The three companies have also committed to an industry wide standard supporting payment with QR codes by June 2022, in coordination with the Australian Payments Network, the industry association for payments.

Sims said that in the undertaking accepted by the ACCC, the merger companies have also agreed that for four years, eftpos will do all it can to make least cost routing available and promote it, and ensure the eftpos payments scheme and the eftpos card-based issuing and acceptance infrastructure and services are maintained.

“We accepted the undertaking because we consider it will help ensure that eftpos will develop and improve its debit-based payment services for point of sale, online and in-app payments,” he said.

The ACCC added that the banks have an influential role in deciding what payment services to implement, and would be reluctant to support multiple and overlapping payment service initiatives with or without the merger.

“The merger will enable the three payment schemes to coordinate investment proposals and avoid inefficient duplicative spending.
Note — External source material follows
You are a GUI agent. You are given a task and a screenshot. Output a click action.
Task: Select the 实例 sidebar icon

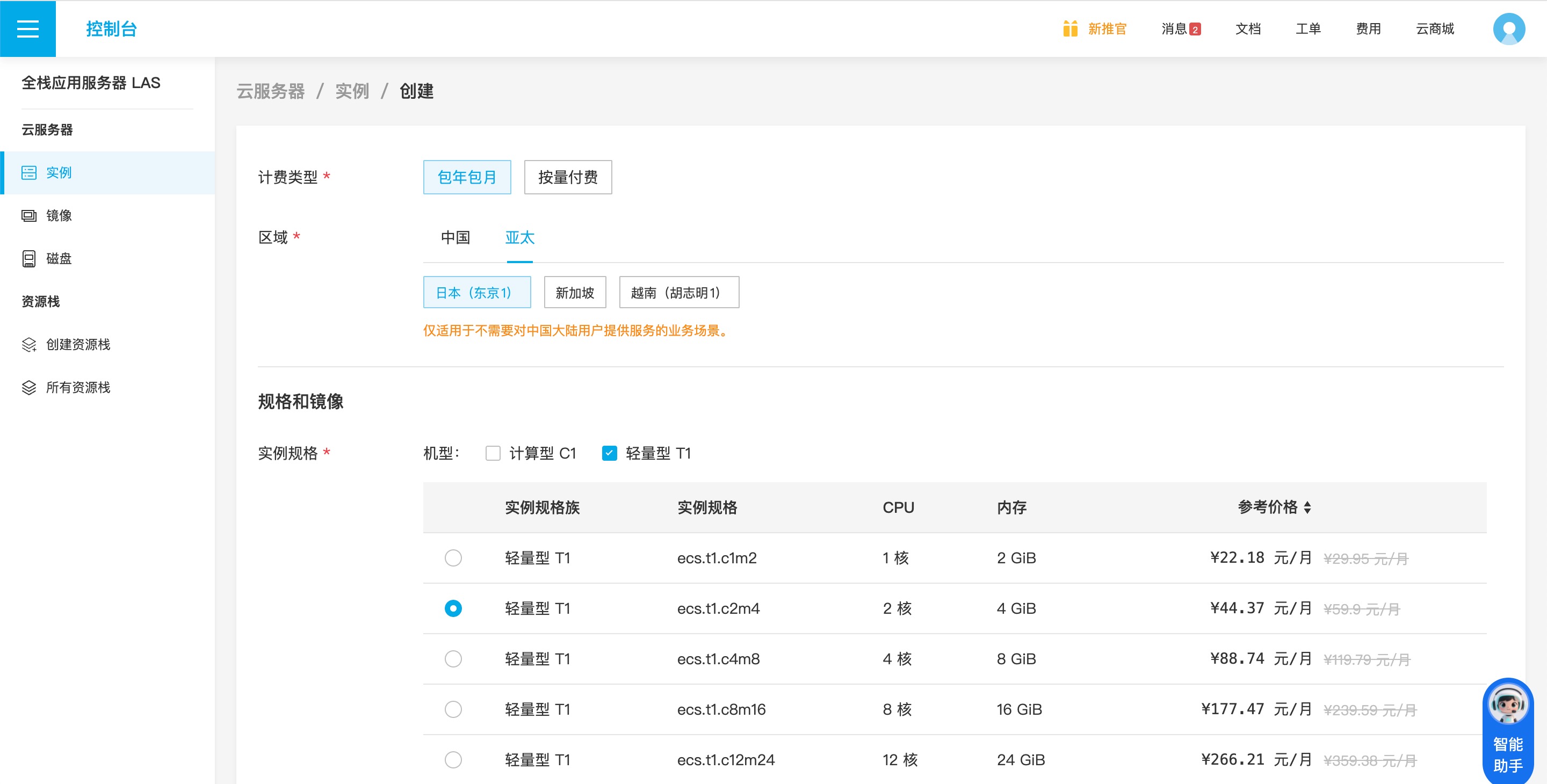pyautogui.click(x=29, y=173)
Importantly, this will increase the likelihood of the major banks and other shareholders investing in domestic payment services,” Sims said.

An executive summary of the ACCC’s determination is available here. The full determination will be published later today.

FinTech Australia CEO Rebecca Schot-Guppy said the industry group welcomed the merger.
“We hope that this streamlines and coordinates the Digital ID Framework, QR codes, and fraud prevention,” she said.

“We also hope this will create greater access for fintechs to the payment rails, enabling more innovation and greater collaboration.”